Would you write out all of the entries below, exactly as they stand?

- Opening Delimiter -

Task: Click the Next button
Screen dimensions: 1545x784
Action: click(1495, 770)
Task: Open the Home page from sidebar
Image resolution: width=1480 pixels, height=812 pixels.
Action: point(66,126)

- Closing Delimiter -

◆ **The completed task**:
Task: Click the Next button
Screen dimensions: 1545x784
Action: click(1495, 770)
Task: Open the Home page from sidebar
Image resolution: width=1480 pixels, height=812 pixels.
Action: point(66,126)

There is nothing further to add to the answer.